== Segment start ==
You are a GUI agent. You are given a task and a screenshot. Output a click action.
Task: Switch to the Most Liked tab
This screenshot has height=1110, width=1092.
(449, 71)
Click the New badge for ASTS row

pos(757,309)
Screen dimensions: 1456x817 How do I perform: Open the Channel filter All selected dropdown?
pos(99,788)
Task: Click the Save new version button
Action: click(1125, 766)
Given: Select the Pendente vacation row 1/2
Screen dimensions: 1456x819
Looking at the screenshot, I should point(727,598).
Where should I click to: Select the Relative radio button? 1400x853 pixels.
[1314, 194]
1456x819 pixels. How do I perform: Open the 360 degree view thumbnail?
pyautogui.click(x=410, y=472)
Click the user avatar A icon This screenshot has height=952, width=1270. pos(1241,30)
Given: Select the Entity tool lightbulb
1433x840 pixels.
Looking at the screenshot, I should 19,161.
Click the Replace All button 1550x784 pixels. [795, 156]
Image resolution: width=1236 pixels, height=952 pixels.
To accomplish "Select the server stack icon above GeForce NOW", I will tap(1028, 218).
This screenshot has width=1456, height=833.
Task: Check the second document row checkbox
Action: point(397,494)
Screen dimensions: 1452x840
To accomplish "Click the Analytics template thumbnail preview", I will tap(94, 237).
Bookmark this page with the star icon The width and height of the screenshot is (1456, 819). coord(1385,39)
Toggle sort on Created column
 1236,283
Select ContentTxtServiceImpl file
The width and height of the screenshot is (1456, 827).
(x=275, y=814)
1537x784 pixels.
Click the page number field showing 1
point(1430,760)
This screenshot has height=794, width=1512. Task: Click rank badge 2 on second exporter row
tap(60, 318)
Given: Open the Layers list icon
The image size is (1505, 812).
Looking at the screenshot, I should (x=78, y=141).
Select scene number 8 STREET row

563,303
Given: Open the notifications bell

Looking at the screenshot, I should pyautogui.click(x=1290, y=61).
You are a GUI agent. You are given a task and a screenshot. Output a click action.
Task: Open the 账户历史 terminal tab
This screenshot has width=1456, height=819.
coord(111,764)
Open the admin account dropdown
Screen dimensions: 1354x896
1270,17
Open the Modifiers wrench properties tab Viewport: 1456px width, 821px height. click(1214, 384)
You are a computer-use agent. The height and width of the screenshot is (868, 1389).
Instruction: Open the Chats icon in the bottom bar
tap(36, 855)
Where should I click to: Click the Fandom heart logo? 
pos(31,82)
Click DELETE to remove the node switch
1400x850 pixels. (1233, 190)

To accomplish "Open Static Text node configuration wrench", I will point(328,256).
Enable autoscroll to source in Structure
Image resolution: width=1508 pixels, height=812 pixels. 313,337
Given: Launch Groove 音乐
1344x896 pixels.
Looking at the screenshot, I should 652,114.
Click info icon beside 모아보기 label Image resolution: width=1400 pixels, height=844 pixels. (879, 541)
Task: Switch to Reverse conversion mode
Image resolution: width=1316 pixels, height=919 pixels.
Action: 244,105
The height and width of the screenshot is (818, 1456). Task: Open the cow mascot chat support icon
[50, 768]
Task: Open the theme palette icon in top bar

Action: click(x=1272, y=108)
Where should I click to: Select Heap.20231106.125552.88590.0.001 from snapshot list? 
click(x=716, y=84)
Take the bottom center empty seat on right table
== Segment end ==
*Exercise brief*. Would you copy the data exactly as shown above?

*Task result*.
You are a GUI agent. You are given a task and a screenshot. Output a click action.
Task: Switch to the Most Liked tab
This screenshot has height=1110, width=1092.
(449, 71)
Click the New badge for ASTS row

pos(757,309)
Screen dimensions: 1456x817 How do I perform: Open the Channel filter All selected dropdown?
pos(99,788)
Task: Click the Save new version button
Action: click(1125, 766)
Given: Select the Pendente vacation row 1/2
Screen dimensions: 1456x819
Looking at the screenshot, I should point(727,598).
Where should I click to: Select the Relative radio button? 1400x853 pixels.
[1314, 194]
1456x819 pixels. How do I perform: Open the 360 degree view thumbnail?
pyautogui.click(x=410, y=472)
Click the user avatar A icon This screenshot has height=952, width=1270. pos(1241,30)
Given: Select the Entity tool lightbulb
1433x840 pixels.
Looking at the screenshot, I should 19,161.
Click the Replace All button 1550x784 pixels. [795, 156]
Image resolution: width=1236 pixels, height=952 pixels.
To accomplish "Select the server stack icon above GeForce NOW", I will tap(1028, 218).
This screenshot has width=1456, height=833.
Task: Check the second document row checkbox
Action: point(397,494)
Screen dimensions: 1452x840
To accomplish "Click the Analytics template thumbnail preview", I will tap(94, 237).
Bookmark this page with the star icon The width and height of the screenshot is (1456, 819). coord(1385,39)
Toggle sort on Created column
 1236,283
Select ContentTxtServiceImpl file
The width and height of the screenshot is (1456, 827).
(x=275, y=814)
1537x784 pixels.
Click the page number field showing 1
point(1430,760)
This screenshot has height=794, width=1512. Task: Click rank badge 2 on second exporter row
tap(60, 318)
Given: Open the Layers list icon
The image size is (1505, 812).
Looking at the screenshot, I should (x=78, y=141).
Select scene number 8 STREET row

563,303
Given: Open the notifications bell

Looking at the screenshot, I should pyautogui.click(x=1290, y=61).
You are a GUI agent. You are given a task and a screenshot. Output a click action.
Task: Open the 账户历史 terminal tab
This screenshot has width=1456, height=819.
coord(111,764)
Open the admin account dropdown
Screen dimensions: 1354x896
1270,17
Open the Modifiers wrench properties tab Viewport: 1456px width, 821px height. click(1214, 384)
You are a computer-use agent. The height and width of the screenshot is (868, 1389).
Instruction: Open the Chats icon in the bottom bar
tap(36, 855)
Where should I click to: Click the Fandom heart logo? 
pos(31,82)
Click DELETE to remove the node switch
1400x850 pixels. (1233, 190)

To accomplish "Open Static Text node configuration wrench", I will point(328,256).
Enable autoscroll to source in Structure
Image resolution: width=1508 pixels, height=812 pixels. 313,337
Given: Launch Groove 音乐
1344x896 pixels.
Looking at the screenshot, I should 652,114.
Click info icon beside 모아보기 label Image resolution: width=1400 pixels, height=844 pixels. (879, 541)
Task: Switch to Reverse conversion mode
Image resolution: width=1316 pixels, height=919 pixels.
Action: 244,105
The height and width of the screenshot is (818, 1456). Task: Open the cow mascot chat support icon
[50, 768]
Task: Open the theme palette icon in top bar

Action: click(x=1272, y=108)
Where should I click to: Select Heap.20231106.125552.88590.0.001 from snapshot list? 
click(x=716, y=84)
Take the bottom center empty seat on right table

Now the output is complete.